Through the retention of one of the sole proprietor’s books, an adjustment must be
executed. Adjustments were made to the agreed values that partners approved. After
adjusting one of the sole proprietor’s books, it is necessary to understand that the other
sole proprietor should adjust and close their books before transferring their assets and
liabilities to the new set of books. Furthermore, the closing entry is only applicable to a
sole proprietor whose book will no longer be used.
Reference:
Baysa & Lupisan (2014). Accounting for Partnership and Corporation (p. 56)

9. Why would a partnership decide to use the books of one of the previous proprietors
instead of opening new set of books?
Answer:
Partners would preferably use one of the books of the previous sole proprietor
because it is more convenient from their perspective. Adjustments can be easily
recorded to bring the account balance to its agreed value. Thus, recording investments
will be convenient for them. However, it could be subjective because some partners
prefer to open a new set of books for partnership.
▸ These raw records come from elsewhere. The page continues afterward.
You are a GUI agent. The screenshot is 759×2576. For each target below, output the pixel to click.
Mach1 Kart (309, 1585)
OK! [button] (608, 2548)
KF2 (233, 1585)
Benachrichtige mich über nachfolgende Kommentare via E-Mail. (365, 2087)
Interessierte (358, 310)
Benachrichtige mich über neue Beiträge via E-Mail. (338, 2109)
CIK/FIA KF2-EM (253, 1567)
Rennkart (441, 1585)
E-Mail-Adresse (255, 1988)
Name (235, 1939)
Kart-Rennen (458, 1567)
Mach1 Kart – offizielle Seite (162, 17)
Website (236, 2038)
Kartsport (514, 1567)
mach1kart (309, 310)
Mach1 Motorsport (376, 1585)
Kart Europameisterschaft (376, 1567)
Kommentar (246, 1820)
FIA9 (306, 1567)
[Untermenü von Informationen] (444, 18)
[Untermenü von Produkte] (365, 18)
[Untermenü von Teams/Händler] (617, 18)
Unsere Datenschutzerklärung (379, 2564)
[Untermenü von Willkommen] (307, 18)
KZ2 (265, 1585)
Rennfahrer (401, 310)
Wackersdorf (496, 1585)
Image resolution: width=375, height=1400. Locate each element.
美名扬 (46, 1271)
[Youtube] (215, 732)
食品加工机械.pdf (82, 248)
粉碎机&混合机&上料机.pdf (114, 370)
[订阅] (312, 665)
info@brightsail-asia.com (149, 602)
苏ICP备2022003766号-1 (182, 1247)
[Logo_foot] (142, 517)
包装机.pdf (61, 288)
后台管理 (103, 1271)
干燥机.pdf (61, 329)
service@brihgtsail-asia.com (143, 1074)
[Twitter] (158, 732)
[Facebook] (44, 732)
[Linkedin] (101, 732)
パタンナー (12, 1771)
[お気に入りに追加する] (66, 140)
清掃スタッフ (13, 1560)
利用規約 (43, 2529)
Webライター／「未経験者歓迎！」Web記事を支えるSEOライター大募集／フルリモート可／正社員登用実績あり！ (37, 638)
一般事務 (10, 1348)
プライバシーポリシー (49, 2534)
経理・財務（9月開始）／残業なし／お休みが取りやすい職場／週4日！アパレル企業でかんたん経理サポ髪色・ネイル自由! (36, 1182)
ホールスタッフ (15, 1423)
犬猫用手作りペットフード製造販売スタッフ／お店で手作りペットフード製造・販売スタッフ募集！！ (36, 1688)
This procedure is more common in
partnership formation.
Reference:
Baysa & Lupisan (2014). Accounting for Partnership and Corporation (pp. 54-55)

10. Why is the Accumulated Depreciation account not carried over to the new book of
the partnership?
Answer:
In creating a new book for partnerships, an appropriate adjustment should be
implemented in order to update and remove unnecessary records. Depreciation, on the
other hand, is a reduction to the asset’s value, representing how much has been used
over its existence in the business. And that is the reason why the ‘accumulated
depreciation’ account cannot be carried over to the book of partnership. Considering
that it devalues the plant asset, it is no longer important to record as long as the asset
has been updated.
Reference:
Baysa & Lupisan (2014). Accounting for Partnership and Corporation (p. 58)
Tuovilla (2023). What Is Depreciation, and How Is It Calculated?